> [Requirement]: Apart from the images, the records below need to be copied exactly.

> [Supplied material]:
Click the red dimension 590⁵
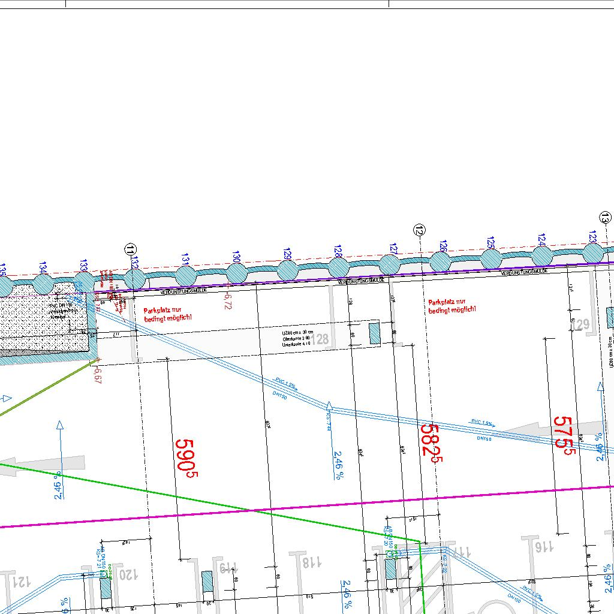Image resolution: width=614 pixels, height=614 pixels. point(185,458)
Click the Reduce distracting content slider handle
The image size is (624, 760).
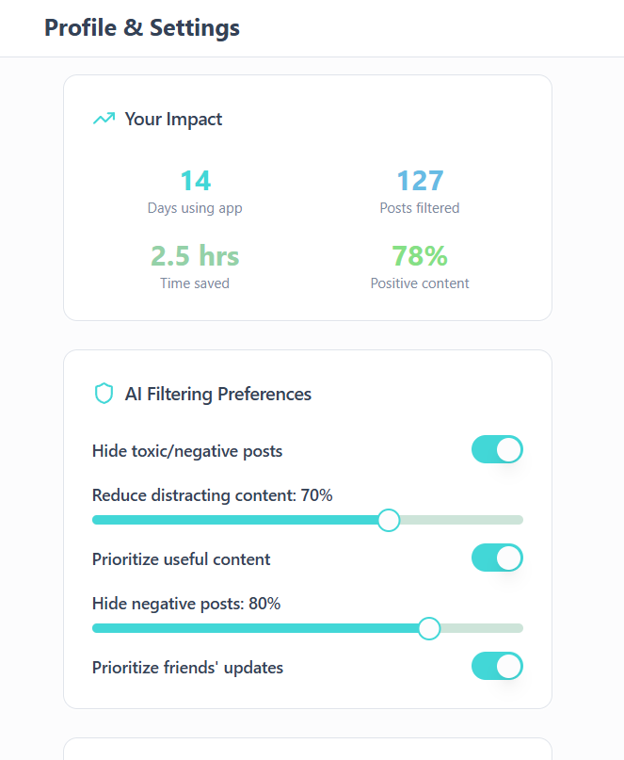pyautogui.click(x=388, y=520)
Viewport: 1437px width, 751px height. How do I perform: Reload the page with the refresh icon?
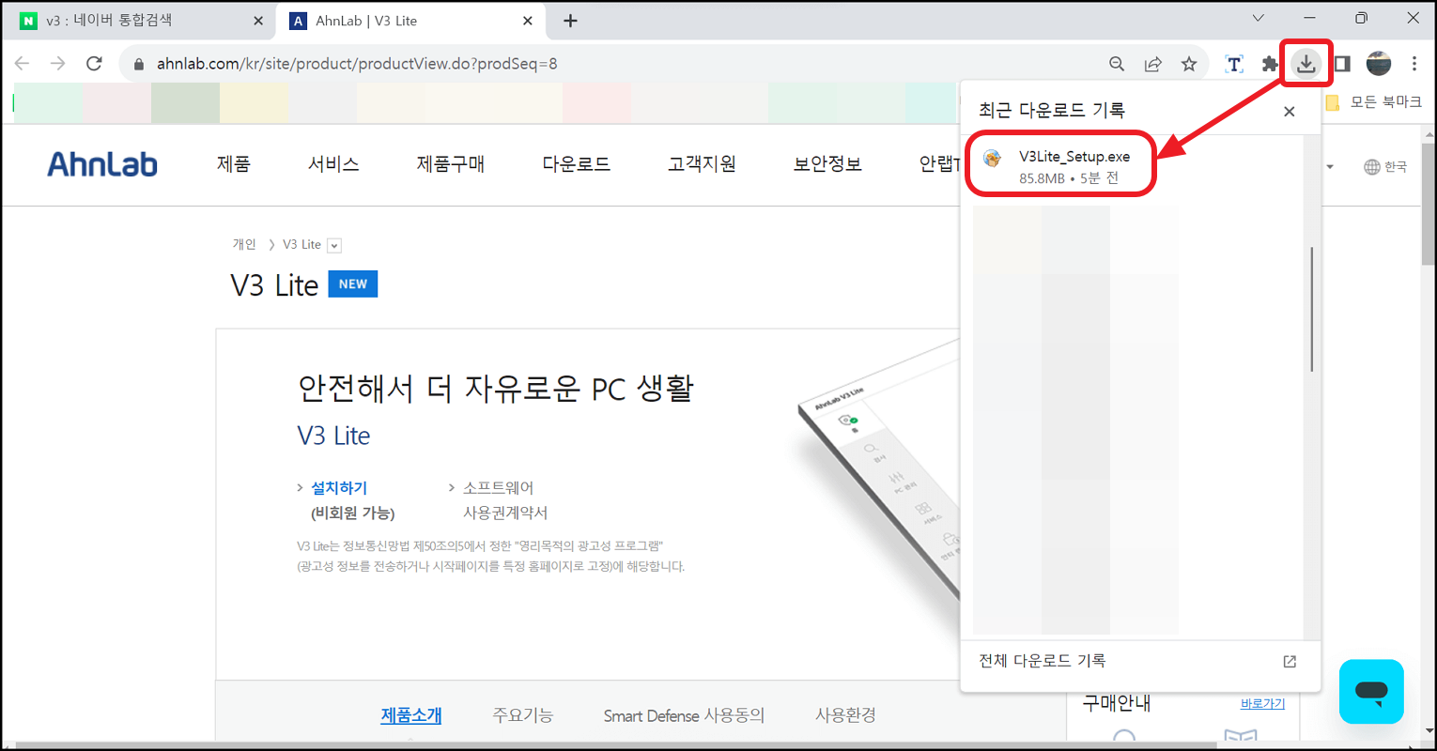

> [Result]:
Click the red dimension 590⁵
Image resolution: width=614 pixels, height=614 pixels. point(185,458)
Click the Reduce distracting content slider handle
The image size is (624, 760).
pyautogui.click(x=388, y=520)
Viewport: 1437px width, 751px height. How do I perform: Reload the page with the refresh icon?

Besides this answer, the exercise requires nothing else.